When I started getting hits on my WP-managed site for viagra, program cracks, hacks and keycodes for html files in the wp-uploads folder, I started checking around then internet to figure out what was wrong.
I would like to remind the poster above me that WP is supposed to be a blogging program that the non-computer saavy can use. It's not a matter of learning how to drive. I know how to drive. I just don't know how to fix a car. I'm a mom with 2 kids experiencing car trouble.. I don't have time or energy to learn auto mechanics.
Click here for a portion of the screenshot of a google search of my page. The html pages listed were most definitely not put there by me. I do know how to change permissions, and THINK I understand what the various settings mean.

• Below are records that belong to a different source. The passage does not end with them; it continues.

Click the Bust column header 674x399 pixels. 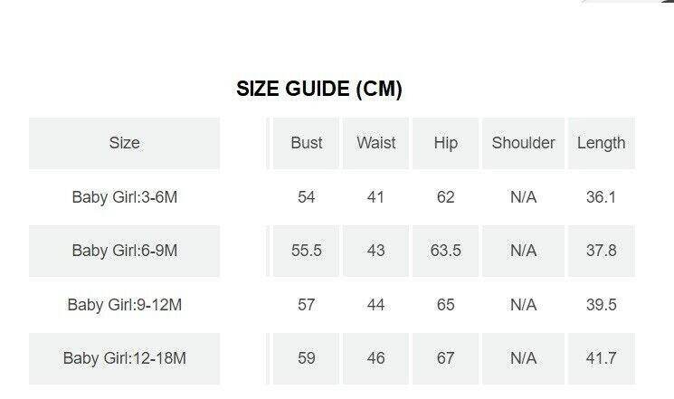(x=307, y=143)
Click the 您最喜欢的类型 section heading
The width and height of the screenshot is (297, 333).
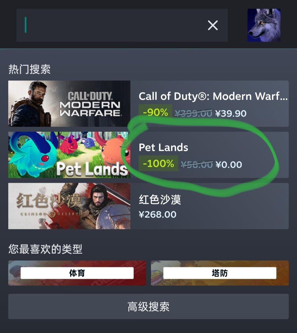coord(45,249)
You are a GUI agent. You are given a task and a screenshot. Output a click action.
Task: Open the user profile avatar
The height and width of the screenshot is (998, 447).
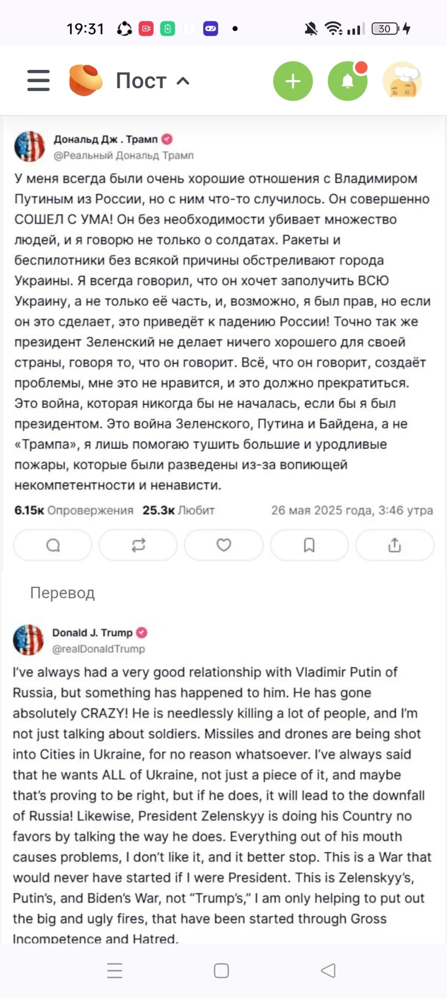[x=402, y=81]
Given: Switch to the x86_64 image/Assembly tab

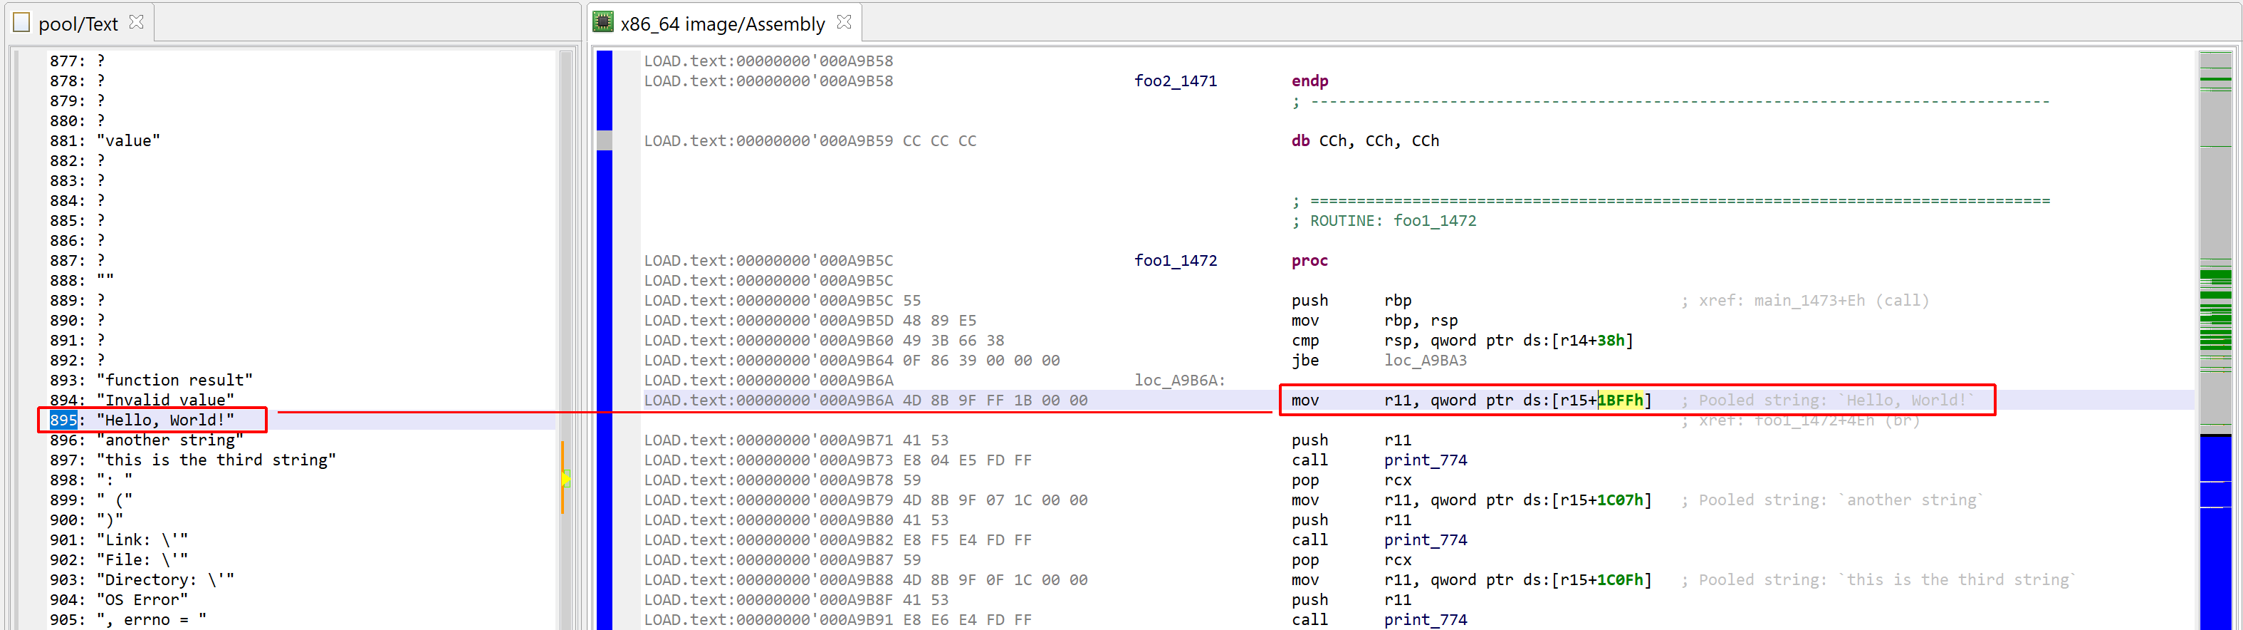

Because I don't really understand how this happened, even after reading all of the above, nor do I understand the "fixes" presented, I have completely wiped my site and started over. I use WP on another site, though, which was not affected. I will make sure my folders are all 755. When I have a permissions problem, I'll change the permissions for my specific folder to something more lenient, then right back when I'm done.
If anyone needs to take a look at those pages from the image referenced above, google still has them cached. I imagine a google search of "wp-upload" and one of the unsavory products will get you a live verion of that kind of thing.
Hopefully, one of you more knowledgeable folk will be able to figure out what's going on and help folks like me.